We study the asymptotic behaviour of widely used tests for evaluating and comparing predictive accuracy when forecast errors exhibit heavy tails. In particular, when loss differentials have infinite variance, the Diebold-Mariano test statistic converges to a nonstandard limit involving non-Gaussian stable random variables. As a consequence, conventional critical values can yield severely distorted inference: a nominal 5$\%$ test may reject a true null as often as 70$\%$ of the time. To establish these results, we develop a new stable limit theorem for strongly mixing, infinite-variance time series processes. Building on this theory, we consider sub-sampling-based inference that remains valid irrespective of tail-heaviness and requires no estimation of long-run variances or tail indices. An application to risk forecasts for emerging-market exchange rates shows that accounting for heavy tails can substantially alter conclusions about predictive performance relative to standard procedures.

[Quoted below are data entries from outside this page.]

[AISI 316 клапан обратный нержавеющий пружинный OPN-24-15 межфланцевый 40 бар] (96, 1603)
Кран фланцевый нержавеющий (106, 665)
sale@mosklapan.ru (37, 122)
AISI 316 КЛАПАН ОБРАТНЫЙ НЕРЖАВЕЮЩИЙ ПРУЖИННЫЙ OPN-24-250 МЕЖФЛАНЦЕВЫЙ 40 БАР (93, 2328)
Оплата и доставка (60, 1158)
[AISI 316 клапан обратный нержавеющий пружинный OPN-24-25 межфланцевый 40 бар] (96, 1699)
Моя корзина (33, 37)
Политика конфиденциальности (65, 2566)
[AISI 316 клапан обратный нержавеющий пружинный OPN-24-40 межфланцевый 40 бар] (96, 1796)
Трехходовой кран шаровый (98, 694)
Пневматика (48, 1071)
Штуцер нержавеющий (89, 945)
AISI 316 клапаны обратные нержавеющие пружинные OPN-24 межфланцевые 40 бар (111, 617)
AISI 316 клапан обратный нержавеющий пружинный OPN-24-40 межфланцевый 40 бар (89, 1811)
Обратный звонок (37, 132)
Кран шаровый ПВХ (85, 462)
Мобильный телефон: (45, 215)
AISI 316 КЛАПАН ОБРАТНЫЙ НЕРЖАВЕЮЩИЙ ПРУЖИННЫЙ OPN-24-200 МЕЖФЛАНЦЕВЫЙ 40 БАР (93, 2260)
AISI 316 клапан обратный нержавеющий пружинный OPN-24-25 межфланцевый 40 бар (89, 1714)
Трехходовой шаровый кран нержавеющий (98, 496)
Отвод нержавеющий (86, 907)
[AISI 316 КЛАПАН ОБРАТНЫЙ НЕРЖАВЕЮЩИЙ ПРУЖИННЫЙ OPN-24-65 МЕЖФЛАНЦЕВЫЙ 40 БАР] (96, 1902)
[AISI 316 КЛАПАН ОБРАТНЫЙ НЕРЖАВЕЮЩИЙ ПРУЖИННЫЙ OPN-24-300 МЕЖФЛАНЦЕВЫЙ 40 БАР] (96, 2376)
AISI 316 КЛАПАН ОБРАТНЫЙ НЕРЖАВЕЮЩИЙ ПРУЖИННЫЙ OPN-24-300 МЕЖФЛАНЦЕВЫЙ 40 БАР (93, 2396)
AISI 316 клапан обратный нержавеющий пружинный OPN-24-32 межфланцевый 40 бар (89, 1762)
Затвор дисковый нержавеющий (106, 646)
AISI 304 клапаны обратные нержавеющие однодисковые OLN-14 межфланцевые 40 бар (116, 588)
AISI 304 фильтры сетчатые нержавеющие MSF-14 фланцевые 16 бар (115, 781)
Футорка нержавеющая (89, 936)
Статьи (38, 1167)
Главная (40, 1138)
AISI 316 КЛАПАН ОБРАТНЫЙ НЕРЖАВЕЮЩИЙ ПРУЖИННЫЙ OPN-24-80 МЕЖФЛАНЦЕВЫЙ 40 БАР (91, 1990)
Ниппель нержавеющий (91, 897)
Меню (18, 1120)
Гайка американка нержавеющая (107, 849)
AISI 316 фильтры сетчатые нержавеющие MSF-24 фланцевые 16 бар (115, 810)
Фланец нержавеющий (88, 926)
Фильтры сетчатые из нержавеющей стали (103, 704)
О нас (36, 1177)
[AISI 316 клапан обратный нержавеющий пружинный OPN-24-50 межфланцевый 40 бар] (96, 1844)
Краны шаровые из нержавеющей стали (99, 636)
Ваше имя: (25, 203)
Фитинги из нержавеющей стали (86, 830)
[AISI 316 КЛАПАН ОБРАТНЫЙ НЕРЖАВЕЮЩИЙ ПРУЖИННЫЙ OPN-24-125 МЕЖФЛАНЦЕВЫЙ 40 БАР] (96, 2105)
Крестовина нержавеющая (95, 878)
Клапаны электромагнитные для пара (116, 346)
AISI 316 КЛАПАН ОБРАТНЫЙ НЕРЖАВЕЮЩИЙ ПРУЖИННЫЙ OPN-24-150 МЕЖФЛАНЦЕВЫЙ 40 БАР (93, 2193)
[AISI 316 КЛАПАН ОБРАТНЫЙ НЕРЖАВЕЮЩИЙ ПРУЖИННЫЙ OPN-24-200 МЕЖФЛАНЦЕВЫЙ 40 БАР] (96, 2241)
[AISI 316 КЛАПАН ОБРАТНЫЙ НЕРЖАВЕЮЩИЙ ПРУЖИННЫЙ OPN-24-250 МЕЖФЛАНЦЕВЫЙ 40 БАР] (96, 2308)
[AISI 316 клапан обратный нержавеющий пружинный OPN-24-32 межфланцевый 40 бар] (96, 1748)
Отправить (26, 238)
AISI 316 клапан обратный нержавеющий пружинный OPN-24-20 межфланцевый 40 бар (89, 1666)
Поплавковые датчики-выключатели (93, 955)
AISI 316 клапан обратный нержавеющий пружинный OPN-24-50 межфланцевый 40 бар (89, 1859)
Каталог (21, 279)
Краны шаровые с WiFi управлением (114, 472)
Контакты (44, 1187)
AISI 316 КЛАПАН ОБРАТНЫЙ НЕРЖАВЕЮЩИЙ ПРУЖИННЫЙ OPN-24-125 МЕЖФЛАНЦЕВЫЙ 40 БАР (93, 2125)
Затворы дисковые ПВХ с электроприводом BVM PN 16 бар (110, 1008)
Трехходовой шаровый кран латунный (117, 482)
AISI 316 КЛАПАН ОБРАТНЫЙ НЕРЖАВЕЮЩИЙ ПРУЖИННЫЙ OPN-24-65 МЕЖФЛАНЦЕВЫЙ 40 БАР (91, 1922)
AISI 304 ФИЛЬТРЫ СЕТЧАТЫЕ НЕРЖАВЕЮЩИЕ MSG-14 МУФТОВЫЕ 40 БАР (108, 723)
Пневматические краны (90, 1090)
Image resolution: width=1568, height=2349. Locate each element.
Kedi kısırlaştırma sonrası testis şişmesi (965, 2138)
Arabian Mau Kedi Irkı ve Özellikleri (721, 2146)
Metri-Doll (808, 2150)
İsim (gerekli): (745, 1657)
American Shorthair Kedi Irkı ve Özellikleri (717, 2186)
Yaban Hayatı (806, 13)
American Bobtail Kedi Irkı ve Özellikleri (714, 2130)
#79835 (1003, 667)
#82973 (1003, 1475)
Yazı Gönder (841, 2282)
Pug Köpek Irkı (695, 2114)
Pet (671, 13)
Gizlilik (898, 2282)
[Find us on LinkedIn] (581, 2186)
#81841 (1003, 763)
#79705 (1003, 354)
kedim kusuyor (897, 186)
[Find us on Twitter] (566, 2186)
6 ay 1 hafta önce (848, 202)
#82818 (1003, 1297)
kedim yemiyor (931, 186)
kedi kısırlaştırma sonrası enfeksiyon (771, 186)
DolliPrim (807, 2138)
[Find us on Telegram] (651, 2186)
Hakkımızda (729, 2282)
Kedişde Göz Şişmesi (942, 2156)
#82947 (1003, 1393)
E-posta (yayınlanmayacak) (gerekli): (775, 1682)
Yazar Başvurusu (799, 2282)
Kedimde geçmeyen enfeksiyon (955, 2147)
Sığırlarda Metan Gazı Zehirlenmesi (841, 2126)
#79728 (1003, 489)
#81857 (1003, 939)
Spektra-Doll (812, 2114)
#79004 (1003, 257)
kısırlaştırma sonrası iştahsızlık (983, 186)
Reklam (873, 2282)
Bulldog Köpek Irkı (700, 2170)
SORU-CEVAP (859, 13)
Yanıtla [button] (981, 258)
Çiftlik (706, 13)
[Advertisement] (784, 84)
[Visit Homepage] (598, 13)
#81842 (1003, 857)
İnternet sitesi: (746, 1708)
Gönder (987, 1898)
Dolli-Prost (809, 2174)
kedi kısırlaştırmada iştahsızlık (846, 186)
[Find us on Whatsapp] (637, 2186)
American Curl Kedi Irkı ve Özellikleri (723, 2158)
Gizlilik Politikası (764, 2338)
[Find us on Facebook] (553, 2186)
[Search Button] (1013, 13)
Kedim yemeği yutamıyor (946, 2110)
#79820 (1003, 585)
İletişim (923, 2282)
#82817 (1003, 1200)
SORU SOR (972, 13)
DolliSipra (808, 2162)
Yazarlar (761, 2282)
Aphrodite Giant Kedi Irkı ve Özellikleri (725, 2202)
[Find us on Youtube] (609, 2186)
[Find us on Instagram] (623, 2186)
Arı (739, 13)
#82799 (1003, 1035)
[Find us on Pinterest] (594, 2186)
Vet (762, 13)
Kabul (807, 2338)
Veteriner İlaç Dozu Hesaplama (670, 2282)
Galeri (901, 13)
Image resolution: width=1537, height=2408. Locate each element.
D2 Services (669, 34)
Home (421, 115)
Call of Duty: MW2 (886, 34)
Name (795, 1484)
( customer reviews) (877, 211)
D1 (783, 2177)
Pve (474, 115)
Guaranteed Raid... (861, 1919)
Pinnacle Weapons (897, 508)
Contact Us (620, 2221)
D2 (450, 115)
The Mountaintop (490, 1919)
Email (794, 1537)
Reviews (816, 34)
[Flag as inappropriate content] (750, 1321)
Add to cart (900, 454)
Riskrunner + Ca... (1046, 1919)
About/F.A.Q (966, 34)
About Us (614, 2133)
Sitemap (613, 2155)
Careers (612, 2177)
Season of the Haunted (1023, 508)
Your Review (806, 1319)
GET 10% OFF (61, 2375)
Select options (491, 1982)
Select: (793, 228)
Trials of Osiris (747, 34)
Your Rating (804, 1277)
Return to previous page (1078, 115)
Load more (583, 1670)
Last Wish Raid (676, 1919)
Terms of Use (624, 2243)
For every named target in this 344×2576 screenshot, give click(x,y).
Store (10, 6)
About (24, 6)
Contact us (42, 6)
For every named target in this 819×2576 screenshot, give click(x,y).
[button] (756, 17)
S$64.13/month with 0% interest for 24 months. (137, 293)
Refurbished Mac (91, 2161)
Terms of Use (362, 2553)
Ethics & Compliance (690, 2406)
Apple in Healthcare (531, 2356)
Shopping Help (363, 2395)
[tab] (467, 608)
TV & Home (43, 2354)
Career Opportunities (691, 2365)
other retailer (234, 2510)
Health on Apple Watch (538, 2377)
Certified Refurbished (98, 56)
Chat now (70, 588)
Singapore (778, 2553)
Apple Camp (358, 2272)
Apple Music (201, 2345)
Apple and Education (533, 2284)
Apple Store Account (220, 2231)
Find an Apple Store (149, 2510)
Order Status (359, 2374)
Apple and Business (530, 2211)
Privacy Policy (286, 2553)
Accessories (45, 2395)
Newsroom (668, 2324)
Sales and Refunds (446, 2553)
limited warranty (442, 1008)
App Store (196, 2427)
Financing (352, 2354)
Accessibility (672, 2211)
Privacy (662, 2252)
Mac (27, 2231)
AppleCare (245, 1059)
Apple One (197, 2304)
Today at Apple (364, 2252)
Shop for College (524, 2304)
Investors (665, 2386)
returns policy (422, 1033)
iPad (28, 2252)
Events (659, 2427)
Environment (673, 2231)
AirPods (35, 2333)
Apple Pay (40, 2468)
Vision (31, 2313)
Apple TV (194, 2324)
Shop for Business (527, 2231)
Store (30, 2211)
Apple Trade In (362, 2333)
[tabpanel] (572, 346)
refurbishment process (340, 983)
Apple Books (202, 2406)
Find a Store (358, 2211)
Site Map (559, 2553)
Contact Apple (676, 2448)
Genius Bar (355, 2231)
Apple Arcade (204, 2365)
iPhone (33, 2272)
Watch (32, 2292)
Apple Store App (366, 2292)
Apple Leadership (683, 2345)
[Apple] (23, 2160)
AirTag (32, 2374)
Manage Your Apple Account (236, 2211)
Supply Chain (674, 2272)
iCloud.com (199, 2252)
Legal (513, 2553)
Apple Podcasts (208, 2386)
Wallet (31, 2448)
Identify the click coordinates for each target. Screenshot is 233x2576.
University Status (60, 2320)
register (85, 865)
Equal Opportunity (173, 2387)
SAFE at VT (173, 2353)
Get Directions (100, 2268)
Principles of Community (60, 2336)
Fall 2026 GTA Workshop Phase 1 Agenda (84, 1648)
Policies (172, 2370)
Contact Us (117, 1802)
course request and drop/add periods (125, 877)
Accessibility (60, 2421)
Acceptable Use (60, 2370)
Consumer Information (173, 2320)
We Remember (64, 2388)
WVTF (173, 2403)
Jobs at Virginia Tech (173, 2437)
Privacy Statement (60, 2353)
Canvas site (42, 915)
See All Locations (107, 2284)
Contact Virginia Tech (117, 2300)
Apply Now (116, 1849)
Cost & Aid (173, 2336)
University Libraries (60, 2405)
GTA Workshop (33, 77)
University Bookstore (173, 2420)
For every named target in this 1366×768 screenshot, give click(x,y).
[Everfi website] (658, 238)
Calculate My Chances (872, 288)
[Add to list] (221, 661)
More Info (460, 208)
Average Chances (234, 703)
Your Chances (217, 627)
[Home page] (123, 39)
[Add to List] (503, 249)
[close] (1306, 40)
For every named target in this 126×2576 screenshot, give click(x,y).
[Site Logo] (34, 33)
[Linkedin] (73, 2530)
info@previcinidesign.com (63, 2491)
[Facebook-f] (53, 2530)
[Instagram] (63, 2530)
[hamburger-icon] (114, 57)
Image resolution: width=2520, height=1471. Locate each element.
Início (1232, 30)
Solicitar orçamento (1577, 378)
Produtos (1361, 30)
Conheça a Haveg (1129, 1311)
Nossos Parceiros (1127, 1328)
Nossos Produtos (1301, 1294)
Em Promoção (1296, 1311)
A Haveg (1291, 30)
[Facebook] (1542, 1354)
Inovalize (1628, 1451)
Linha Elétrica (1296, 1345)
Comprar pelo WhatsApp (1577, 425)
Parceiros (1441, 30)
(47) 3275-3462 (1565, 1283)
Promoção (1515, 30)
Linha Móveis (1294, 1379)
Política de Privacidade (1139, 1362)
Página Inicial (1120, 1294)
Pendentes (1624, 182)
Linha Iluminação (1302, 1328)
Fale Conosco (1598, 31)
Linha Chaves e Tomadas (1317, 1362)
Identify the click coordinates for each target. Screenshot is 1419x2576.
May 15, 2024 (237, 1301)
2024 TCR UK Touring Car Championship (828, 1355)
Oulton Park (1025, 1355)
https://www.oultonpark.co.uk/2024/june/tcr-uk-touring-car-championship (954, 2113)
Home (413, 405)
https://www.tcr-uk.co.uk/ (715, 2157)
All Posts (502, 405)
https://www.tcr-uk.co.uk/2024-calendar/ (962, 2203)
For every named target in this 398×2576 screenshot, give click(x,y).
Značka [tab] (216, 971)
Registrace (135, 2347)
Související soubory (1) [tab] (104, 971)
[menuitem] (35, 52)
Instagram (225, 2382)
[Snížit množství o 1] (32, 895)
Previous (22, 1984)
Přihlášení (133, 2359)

翻译：本文研究当预测误差呈现重尾特征时，用于评估和比较预测精度的常用检验方法的渐近行为。具体而言，当损失差分序列具有无限方差时，Diebold-Mariano检验统计量收敛于包含非高斯稳定随机变量的非标准极限分布。因此，传统临界值会导致严重扭曲的推断：名义显著性水平为5%的检验拒绝真实原假设的频率可能高达70%。为建立这些结论，我们提出了适用于强混合无限方差时间序列过程的新型稳定极限定理。基于该理论，我们发展了无需估计长期方差或尾部指数的子抽样推断方法，该方法对任意重尾程度均保持有效性。将所提方法应用于新兴市场汇率风险预测的实证研究表明，与标准程序相比，考虑重尾特征会显著改变关于预测绩效的结论。